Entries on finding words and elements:
-- start --
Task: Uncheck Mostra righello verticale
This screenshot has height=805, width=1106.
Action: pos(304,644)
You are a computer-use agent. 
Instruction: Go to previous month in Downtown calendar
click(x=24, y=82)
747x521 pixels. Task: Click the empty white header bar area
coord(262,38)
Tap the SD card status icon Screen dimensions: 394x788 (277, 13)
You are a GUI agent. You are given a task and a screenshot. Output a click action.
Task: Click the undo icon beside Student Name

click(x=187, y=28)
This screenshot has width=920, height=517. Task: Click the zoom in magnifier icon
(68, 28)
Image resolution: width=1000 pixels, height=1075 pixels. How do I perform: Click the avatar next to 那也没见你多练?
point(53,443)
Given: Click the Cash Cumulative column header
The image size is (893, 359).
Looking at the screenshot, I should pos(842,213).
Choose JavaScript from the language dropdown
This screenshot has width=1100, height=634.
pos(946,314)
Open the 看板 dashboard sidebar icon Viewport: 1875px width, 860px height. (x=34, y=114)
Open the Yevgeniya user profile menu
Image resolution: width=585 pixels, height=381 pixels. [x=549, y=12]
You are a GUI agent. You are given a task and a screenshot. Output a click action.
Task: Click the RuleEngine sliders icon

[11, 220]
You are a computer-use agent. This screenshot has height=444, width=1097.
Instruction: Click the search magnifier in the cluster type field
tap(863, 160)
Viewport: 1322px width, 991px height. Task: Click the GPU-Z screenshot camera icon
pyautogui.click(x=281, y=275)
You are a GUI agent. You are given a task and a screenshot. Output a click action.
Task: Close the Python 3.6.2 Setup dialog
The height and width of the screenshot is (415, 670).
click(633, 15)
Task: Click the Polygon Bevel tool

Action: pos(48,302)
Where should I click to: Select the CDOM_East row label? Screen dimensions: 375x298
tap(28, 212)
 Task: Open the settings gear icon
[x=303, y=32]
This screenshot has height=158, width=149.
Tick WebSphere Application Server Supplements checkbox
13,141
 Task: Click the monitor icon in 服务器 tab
-- end --
[What to produce] Identify every line in the data above that contains the string "magnifier", treating uppercase and lowercase as different, and copy each of those lines.

[The completed task]
This screenshot has width=920, height=517. Task: Click the zoom in magnifier icon
Instruction: Click the search magnifier in the cluster type field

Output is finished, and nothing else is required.